Please write out the data below word for word, leaving out the pictures.
--- --- ---
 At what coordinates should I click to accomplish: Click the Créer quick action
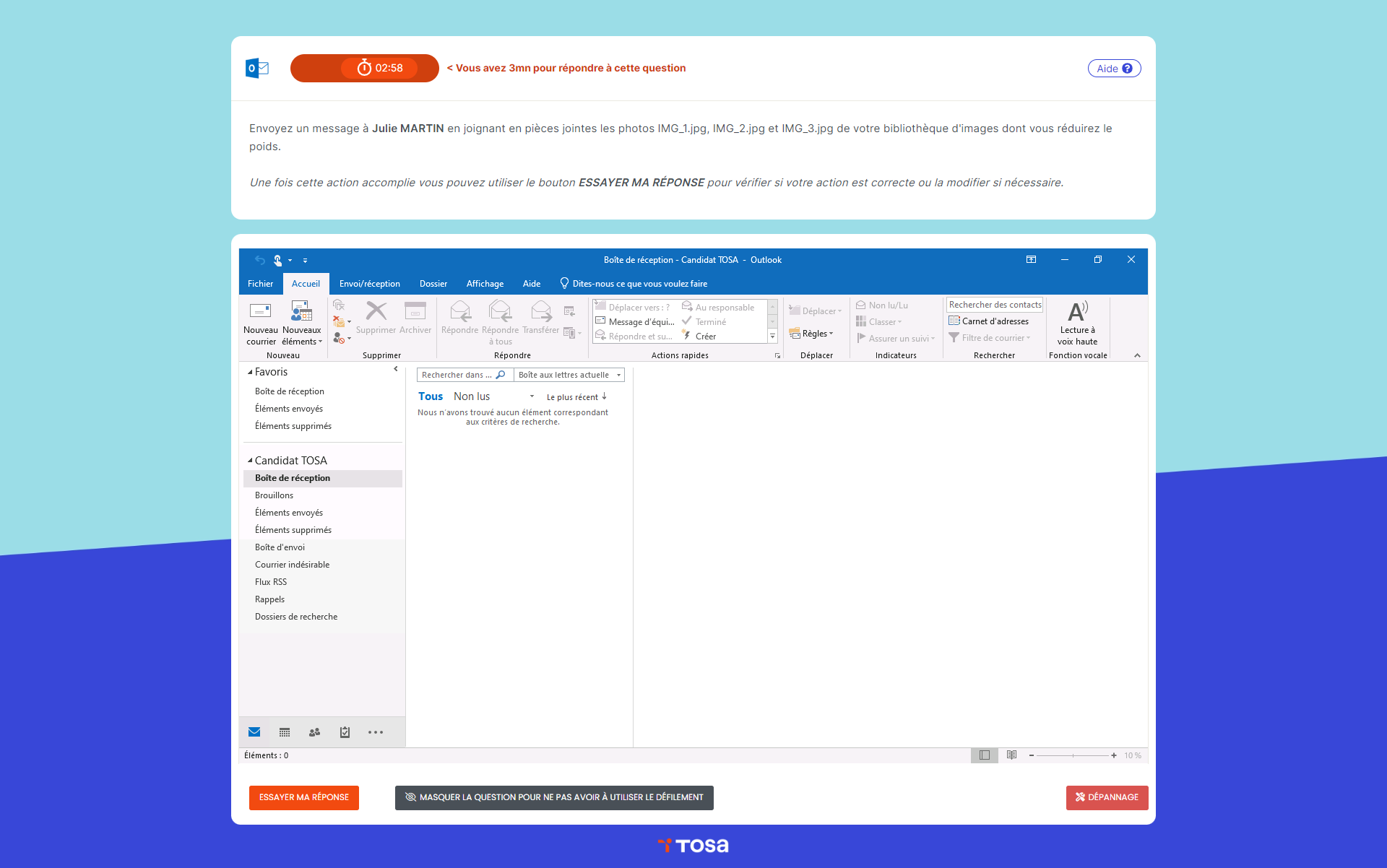pos(705,337)
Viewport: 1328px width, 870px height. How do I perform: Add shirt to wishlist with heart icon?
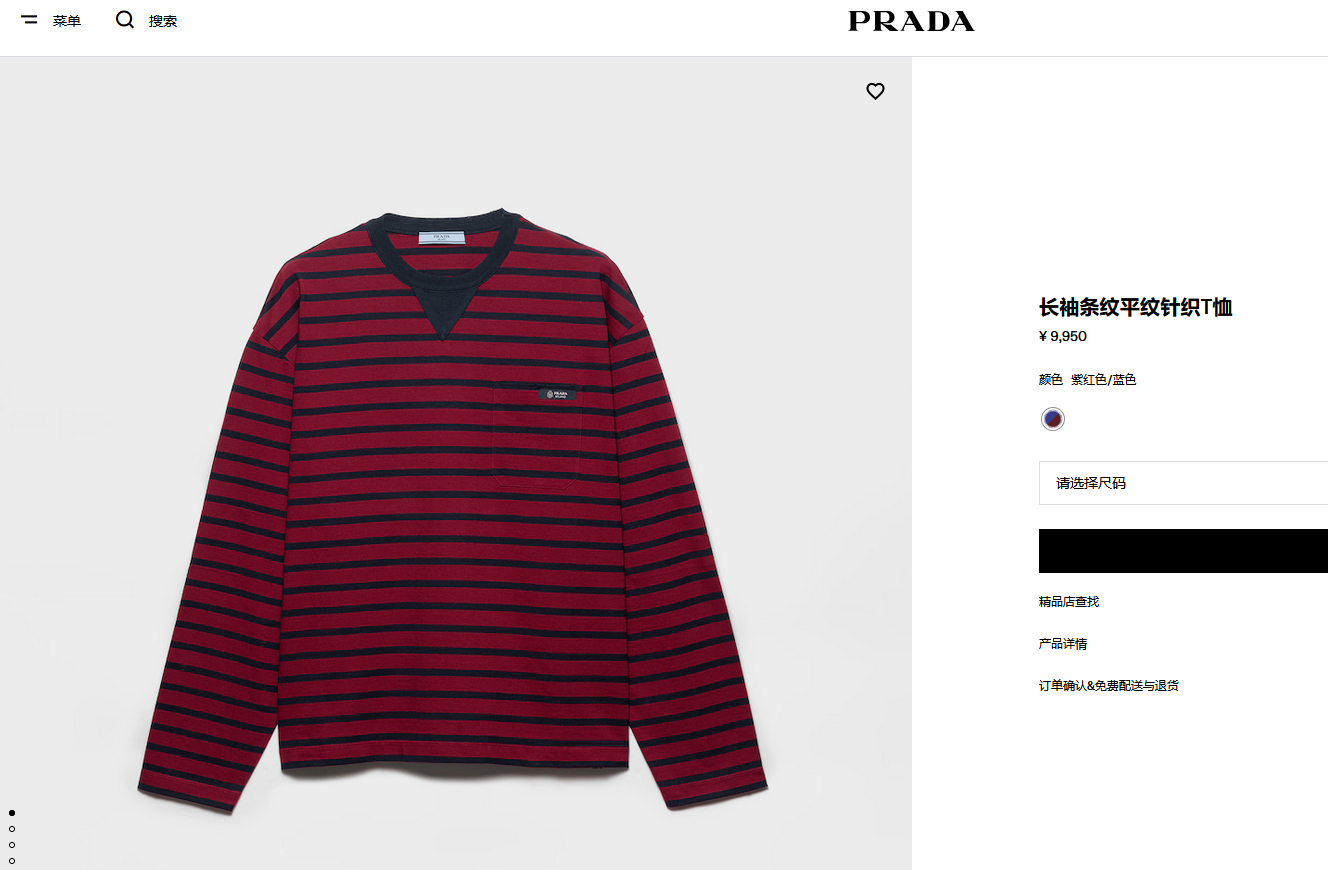pyautogui.click(x=875, y=91)
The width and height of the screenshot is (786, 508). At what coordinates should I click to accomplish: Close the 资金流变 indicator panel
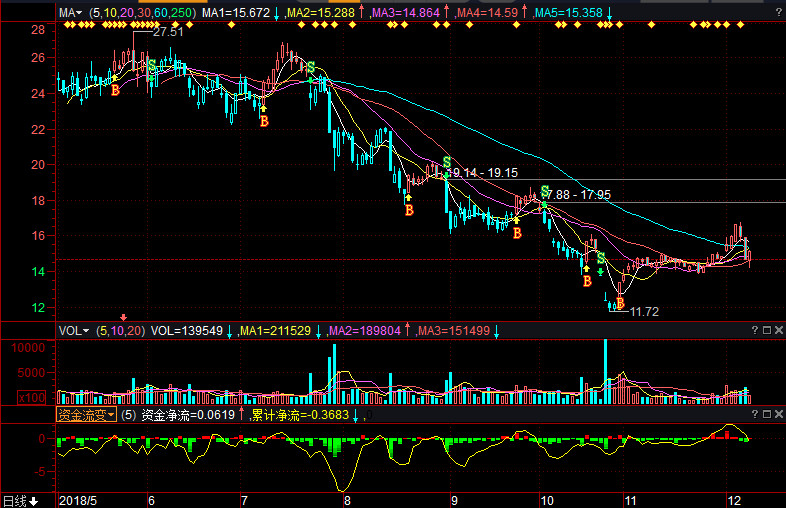(x=778, y=413)
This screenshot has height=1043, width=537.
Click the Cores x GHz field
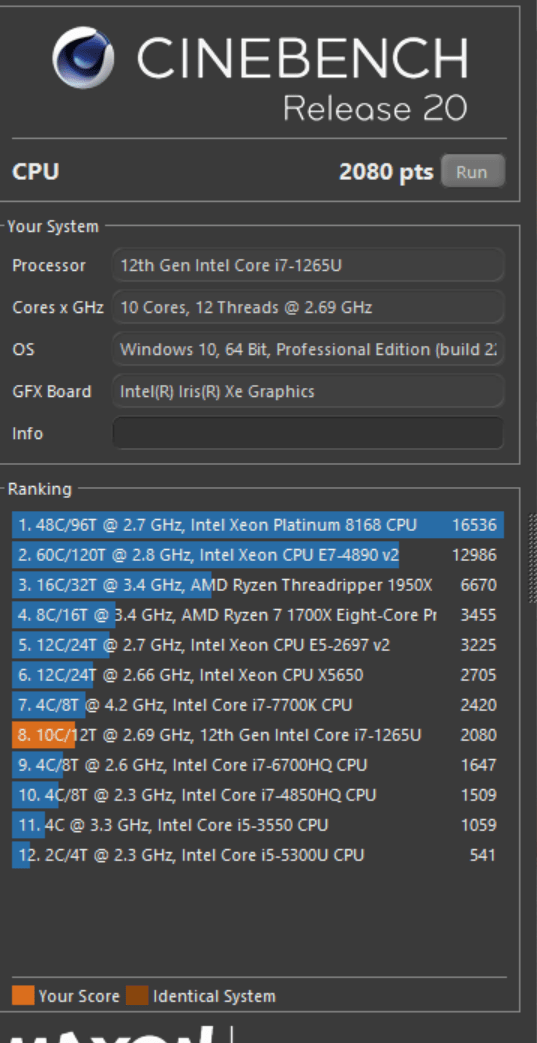[x=308, y=307]
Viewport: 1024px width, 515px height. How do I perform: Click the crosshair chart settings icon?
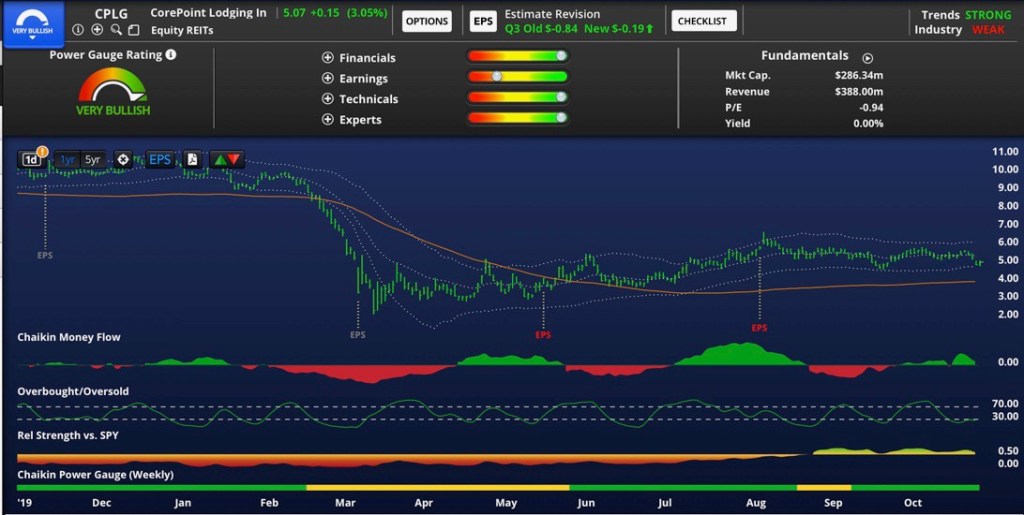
--- --- ---
## Output of the exercise
 At what coordinates should I click to accomplish: Click the Créer quick action
pos(705,337)
Viewport: 1328px width, 870px height. How do I perform: Add shirt to wishlist with heart icon?
pyautogui.click(x=875, y=91)
The width and height of the screenshot is (786, 508). At what coordinates should I click to accomplish: Close the 资金流变 indicator panel
(x=778, y=413)
This screenshot has height=1043, width=537.
Click the Cores x GHz field
[x=308, y=307]
Viewport: 1024px width, 515px height. How do I perform: Click the crosshair chart settings icon?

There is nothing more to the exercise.